What is expected →
Copy out the lines from the one containing "Given: Click the examples hyperlink in editor" through the one containing "(x=916, y=34)", including both, and nothing else.

Data on locating visible targets:

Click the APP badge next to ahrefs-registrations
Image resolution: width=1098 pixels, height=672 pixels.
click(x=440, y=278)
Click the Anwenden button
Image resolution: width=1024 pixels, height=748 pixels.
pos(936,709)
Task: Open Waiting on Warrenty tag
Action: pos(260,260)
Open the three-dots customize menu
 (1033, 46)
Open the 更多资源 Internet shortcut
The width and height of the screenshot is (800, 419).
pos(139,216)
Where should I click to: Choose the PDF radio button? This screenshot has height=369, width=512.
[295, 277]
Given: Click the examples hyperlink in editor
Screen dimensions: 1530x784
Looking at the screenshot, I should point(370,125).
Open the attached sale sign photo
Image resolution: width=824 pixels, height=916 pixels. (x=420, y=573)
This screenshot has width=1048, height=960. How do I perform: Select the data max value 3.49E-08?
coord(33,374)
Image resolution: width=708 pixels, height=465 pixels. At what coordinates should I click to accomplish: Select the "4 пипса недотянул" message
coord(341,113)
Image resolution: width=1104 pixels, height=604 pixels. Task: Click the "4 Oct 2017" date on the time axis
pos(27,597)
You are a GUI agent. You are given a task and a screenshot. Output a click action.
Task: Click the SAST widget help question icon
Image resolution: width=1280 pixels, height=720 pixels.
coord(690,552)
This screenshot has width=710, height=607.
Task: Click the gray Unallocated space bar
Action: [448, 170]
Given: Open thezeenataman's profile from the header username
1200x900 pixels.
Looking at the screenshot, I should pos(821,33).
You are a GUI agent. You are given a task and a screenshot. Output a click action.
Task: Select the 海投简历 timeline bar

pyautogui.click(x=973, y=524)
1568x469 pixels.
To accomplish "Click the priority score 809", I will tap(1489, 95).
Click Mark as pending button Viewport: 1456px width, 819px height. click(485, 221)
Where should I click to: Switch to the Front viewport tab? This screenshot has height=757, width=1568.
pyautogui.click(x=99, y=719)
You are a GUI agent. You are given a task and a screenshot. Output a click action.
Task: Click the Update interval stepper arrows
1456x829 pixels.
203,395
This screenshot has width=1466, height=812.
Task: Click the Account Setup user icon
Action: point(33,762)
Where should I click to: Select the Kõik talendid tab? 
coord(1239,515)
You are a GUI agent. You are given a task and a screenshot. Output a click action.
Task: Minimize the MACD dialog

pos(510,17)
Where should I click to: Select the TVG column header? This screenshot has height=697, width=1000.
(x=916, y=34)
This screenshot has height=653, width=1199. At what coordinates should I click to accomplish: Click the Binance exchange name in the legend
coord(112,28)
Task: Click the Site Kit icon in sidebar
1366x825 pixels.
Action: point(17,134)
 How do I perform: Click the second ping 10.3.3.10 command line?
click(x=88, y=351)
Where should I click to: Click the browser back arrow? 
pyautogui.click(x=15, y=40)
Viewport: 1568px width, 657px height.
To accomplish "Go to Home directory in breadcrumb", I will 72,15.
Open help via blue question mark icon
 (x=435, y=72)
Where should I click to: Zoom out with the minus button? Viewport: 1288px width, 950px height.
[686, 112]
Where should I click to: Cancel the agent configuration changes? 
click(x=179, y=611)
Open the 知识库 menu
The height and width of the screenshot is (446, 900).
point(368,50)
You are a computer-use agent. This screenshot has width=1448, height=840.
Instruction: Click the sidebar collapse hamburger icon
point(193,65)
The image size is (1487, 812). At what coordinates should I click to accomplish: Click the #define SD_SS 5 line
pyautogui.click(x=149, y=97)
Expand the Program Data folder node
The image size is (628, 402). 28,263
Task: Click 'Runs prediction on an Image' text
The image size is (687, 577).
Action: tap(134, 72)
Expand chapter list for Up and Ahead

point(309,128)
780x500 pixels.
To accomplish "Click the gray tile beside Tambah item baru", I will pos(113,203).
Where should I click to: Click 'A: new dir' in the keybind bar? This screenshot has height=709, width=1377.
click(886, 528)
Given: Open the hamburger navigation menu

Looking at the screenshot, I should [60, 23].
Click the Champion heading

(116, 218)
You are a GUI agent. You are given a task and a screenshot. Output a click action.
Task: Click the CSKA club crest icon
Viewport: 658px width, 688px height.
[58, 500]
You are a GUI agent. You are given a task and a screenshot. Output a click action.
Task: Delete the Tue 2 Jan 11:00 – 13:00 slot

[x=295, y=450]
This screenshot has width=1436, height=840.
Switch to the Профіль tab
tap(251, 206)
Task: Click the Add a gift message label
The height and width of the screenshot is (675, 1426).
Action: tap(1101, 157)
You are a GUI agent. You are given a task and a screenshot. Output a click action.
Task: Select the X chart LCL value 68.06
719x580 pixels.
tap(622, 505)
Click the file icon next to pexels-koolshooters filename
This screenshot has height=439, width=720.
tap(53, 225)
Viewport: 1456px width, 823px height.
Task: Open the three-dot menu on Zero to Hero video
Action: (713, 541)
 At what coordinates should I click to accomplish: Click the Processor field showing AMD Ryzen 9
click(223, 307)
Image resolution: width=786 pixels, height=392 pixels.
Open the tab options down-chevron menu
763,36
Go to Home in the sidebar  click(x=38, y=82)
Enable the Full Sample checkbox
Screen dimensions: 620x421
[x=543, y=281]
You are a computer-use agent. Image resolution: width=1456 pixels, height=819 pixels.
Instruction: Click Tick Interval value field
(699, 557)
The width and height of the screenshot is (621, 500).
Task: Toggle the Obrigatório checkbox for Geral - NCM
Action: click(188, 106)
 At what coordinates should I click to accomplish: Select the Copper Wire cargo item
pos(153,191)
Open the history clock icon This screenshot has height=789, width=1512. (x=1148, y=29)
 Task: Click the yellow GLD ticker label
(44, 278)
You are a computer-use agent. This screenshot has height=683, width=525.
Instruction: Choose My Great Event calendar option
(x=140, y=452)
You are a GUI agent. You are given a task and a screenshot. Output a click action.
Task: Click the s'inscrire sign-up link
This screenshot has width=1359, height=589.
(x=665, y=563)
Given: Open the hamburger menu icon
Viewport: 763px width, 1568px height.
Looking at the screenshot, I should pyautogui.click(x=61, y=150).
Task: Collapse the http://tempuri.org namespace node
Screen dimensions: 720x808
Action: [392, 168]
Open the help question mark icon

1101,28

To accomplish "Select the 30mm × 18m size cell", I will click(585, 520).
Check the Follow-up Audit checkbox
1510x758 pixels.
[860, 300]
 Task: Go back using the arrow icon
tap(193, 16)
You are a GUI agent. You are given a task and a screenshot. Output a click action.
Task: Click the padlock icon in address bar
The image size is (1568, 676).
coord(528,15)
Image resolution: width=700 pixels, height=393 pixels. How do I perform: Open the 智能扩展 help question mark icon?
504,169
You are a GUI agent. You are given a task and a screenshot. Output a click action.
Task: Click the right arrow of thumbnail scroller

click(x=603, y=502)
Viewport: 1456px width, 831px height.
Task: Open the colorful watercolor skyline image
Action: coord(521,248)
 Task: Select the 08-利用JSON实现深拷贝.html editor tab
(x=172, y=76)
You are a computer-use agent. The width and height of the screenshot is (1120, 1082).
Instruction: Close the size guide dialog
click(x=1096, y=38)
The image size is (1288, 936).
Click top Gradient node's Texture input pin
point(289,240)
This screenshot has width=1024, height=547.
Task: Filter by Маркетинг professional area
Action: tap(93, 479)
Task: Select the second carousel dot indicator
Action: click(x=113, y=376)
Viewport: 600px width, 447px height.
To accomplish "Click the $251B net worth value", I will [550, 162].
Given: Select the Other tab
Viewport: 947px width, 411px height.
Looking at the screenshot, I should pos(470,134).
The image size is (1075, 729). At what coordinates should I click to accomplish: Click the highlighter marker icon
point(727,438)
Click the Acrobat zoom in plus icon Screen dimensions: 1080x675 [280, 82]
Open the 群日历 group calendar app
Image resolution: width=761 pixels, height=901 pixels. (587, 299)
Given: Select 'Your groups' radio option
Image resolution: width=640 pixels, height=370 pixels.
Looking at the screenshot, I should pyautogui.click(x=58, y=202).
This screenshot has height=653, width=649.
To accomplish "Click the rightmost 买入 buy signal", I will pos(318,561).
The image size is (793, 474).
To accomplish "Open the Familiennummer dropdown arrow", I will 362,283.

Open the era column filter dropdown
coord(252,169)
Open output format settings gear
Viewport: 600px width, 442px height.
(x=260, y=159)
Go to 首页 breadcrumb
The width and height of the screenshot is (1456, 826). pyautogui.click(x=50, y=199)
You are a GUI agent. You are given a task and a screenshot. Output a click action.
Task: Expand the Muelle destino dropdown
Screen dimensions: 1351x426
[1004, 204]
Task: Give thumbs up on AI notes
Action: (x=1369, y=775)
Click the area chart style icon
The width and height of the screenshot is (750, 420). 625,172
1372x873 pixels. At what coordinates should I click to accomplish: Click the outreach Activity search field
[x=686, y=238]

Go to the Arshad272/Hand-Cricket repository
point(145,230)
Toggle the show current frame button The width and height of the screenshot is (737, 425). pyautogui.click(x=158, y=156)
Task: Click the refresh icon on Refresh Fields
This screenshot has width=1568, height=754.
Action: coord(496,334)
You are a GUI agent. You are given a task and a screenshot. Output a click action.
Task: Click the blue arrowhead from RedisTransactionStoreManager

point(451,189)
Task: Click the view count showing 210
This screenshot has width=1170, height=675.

Expected output →
Given: Click the examples hyperlink in editor
Screen dimensions: 1530x784
Looking at the screenshot, I should point(370,125).
Open the attached sale sign photo
Image resolution: width=824 pixels, height=916 pixels. (x=420, y=573)
This screenshot has width=1048, height=960. How do I perform: Select the data max value 3.49E-08?
coord(33,374)
Image resolution: width=708 pixels, height=465 pixels. At what coordinates should I click to accomplish: Select the "4 пипса недотянул" message
coord(341,113)
Image resolution: width=1104 pixels, height=604 pixels. Task: Click the "4 Oct 2017" date on the time axis
pos(27,597)
You are a GUI agent. You are given a task and a screenshot. Output a click action.
Task: Click the SAST widget help question icon
Image resolution: width=1280 pixels, height=720 pixels.
coord(690,552)
This screenshot has width=710, height=607.
Task: Click the gray Unallocated space bar
Action: [448, 170]
Given: Open thezeenataman's profile from the header username
1200x900 pixels.
Looking at the screenshot, I should pos(821,33).
You are a GUI agent. You are given a task and a screenshot. Output a click action.
Task: Select the 海投简历 timeline bar

pyautogui.click(x=973, y=524)
1568x469 pixels.
To accomplish "Click the priority score 809", I will tap(1489, 95).
Click Mark as pending button Viewport: 1456px width, 819px height. click(485, 221)
Where should I click to: Switch to the Front viewport tab? This screenshot has height=757, width=1568.
pyautogui.click(x=99, y=719)
You are a GUI agent. You are given a task and a screenshot. Output a click action.
Task: Click the Update interval stepper arrows
1456x829 pixels.
203,395
This screenshot has width=1466, height=812.
Task: Click the Account Setup user icon
Action: point(33,762)
Where should I click to: Select the Kõik talendid tab? 
coord(1239,515)
You are a GUI agent. You are given a task and a screenshot. Output a click action.
Task: Minimize the MACD dialog

pos(510,17)
Where should I click to: Select the TVG column header? This screenshot has height=697, width=1000.
(x=916, y=34)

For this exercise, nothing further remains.